社会保険料や税金の滞納が引き金になる倒産増加へ
10月の負債総額は3055億8400万円で、倒産件数と同じく今年2番目に多かった。負債5000万円未満の小規模企業の倒産が大多数を占めている状況に変わりないものの、アペックス(負債91億円、石川)やレイ・カズン(同31億円、東京)といった負債10億円を超える倒産も目立った。そのなかでも、パチンコホール大手のガイアなど7社(東京・千葉)が、負債約1800億円を抱えて10月30日に民事再生法を申請したことで総額が大きく押し上げられた。 同グループの破綻要因は数あるが、最後の引き金のひとつは「社会保険料の支払い負担」だった。
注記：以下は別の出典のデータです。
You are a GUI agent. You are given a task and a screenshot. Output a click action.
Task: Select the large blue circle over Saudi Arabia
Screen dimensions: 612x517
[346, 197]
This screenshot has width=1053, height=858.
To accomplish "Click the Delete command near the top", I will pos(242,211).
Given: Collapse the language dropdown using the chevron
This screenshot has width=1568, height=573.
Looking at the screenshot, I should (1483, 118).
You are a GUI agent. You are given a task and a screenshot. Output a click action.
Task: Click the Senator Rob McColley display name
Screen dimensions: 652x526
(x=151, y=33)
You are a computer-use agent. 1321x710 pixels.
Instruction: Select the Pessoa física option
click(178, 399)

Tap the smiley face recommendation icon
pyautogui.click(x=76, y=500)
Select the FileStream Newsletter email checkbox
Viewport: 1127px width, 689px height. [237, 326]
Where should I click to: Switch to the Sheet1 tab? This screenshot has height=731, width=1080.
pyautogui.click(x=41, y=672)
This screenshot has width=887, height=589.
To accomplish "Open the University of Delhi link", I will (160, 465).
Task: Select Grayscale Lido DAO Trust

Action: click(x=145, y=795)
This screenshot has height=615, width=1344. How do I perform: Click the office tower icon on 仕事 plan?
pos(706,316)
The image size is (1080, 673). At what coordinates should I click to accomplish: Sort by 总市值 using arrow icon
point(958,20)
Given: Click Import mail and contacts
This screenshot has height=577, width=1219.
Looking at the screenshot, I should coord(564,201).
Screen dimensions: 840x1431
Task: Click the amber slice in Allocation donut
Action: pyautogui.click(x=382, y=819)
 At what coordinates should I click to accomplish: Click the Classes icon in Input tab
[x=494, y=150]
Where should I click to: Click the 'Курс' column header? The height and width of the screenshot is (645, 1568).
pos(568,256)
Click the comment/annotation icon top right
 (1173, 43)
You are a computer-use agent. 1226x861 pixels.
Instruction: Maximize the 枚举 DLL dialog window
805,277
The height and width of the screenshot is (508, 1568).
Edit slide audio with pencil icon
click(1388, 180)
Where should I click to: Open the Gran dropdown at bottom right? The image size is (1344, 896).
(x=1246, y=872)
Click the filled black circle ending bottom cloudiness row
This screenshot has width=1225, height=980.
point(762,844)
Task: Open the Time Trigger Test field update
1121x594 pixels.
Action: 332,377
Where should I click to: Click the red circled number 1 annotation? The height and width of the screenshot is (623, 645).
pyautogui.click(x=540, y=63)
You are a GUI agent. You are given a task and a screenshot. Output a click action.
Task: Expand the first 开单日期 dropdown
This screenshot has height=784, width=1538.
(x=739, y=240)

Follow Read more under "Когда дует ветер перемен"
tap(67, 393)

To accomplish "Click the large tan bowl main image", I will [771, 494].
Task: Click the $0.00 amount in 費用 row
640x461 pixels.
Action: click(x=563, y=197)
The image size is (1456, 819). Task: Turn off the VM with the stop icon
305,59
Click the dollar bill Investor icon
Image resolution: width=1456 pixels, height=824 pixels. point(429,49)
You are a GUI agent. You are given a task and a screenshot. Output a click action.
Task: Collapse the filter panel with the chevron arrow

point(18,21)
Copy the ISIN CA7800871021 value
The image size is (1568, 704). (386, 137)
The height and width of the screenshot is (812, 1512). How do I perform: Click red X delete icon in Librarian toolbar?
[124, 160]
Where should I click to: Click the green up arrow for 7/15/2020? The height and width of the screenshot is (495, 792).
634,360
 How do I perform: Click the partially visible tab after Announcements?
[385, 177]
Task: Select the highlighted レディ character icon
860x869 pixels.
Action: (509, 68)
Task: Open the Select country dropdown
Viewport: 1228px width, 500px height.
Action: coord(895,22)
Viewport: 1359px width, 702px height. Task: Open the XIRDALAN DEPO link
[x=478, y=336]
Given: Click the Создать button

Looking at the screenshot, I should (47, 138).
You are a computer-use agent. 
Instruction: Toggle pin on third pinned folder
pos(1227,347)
コロナ禍で社会保険料の納付を猶予されていたが、資金難から支払いに窮し、破綻直前に当局から差押え処分を受けていた。また、10月20日に破産手続き開始決定を受けた、免税店運営の「永山」(負債52億円、東京)も、8月、9月に社会保険料の支払いができず、一括での支払いを求められていた。過去滞納分の分割納付に加え、毎月新規に発生する分との支払い負担が重くのしかかった。 ガイアや永山の事例のように、税金や社会保険料など公租公課の滞納状態が続いた末に自社の資産を差し押さえられ、経営に行き詰まった「公租公課滞納倒産」は2023年1-10月に97件判明し、前年同期(58件)の約1.7倍に増加した。アフターコロナで本業を立て直すことができないまま、最大3年の支払い猶予期間を終えた企業において、税金や社会保険料などの滞納が最後の引き金となって倒産に至るケースは、今後さらに増加する可能性がある。